Request: Repeat each of the records below exactly as it stands, from first line to last.

Given data:
§ §

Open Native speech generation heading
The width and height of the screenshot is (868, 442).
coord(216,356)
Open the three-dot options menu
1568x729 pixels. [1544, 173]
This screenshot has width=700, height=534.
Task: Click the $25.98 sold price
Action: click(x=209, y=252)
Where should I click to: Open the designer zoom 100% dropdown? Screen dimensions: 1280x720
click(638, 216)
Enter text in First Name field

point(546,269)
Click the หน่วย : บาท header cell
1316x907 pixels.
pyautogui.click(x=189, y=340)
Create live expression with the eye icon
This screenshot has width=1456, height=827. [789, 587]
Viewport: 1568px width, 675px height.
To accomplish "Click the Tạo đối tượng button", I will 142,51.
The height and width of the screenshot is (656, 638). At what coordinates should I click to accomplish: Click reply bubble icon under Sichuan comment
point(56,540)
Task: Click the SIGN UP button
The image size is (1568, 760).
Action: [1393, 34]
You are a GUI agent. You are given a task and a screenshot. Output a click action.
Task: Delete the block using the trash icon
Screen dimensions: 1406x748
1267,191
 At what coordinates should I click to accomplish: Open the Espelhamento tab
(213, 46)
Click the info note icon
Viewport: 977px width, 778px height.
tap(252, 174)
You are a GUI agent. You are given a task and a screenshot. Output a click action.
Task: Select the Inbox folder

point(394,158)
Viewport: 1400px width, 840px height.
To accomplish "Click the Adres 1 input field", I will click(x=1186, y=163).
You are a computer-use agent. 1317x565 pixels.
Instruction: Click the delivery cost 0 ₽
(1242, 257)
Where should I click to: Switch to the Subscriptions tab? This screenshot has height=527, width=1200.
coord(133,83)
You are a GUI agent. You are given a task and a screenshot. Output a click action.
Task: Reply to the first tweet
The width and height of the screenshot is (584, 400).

§ §

Full solution:
Open Native speech generation heading
The width and height of the screenshot is (868, 442).
coord(216,356)
Open the three-dot options menu
1568x729 pixels. [1544, 173]
This screenshot has width=700, height=534.
Task: Click the $25.98 sold price
Action: click(x=209, y=252)
Where should I click to: Open the designer zoom 100% dropdown? Screen dimensions: 1280x720
click(638, 216)
Enter text in First Name field

point(546,269)
Click the หน่วย : บาท header cell
1316x907 pixels.
pyautogui.click(x=189, y=340)
Create live expression with the eye icon
This screenshot has width=1456, height=827. [789, 587]
Viewport: 1568px width, 675px height.
To accomplish "Click the Tạo đối tượng button", I will 142,51.
The height and width of the screenshot is (656, 638). At what coordinates should I click to accomplish: Click reply bubble icon under Sichuan comment
point(56,540)
Task: Click the SIGN UP button
The image size is (1568, 760).
Action: [1393, 34]
You are a GUI agent. You are given a task and a screenshot. Output a click action.
Task: Delete the block using the trash icon
Screen dimensions: 1406x748
1267,191
 At what coordinates should I click to accomplish: Open the Espelhamento tab
(213, 46)
Click the info note icon
Viewport: 977px width, 778px height.
tap(252, 174)
You are a GUI agent. You are given a task and a screenshot. Output a click action.
Task: Select the Inbox folder

point(394,158)
Viewport: 1400px width, 840px height.
To accomplish "Click the Adres 1 input field", I will click(x=1186, y=163).
You are a computer-use agent. 1317x565 pixels.
Instruction: Click the delivery cost 0 ₽
(1242, 257)
Where should I click to: Switch to the Subscriptions tab? This screenshot has height=527, width=1200.
coord(133,83)
You are a GUI agent. You are given a task and a screenshot. Output a click action.
Task: Reply to the first tweet
The width and height of the screenshot is (584, 400).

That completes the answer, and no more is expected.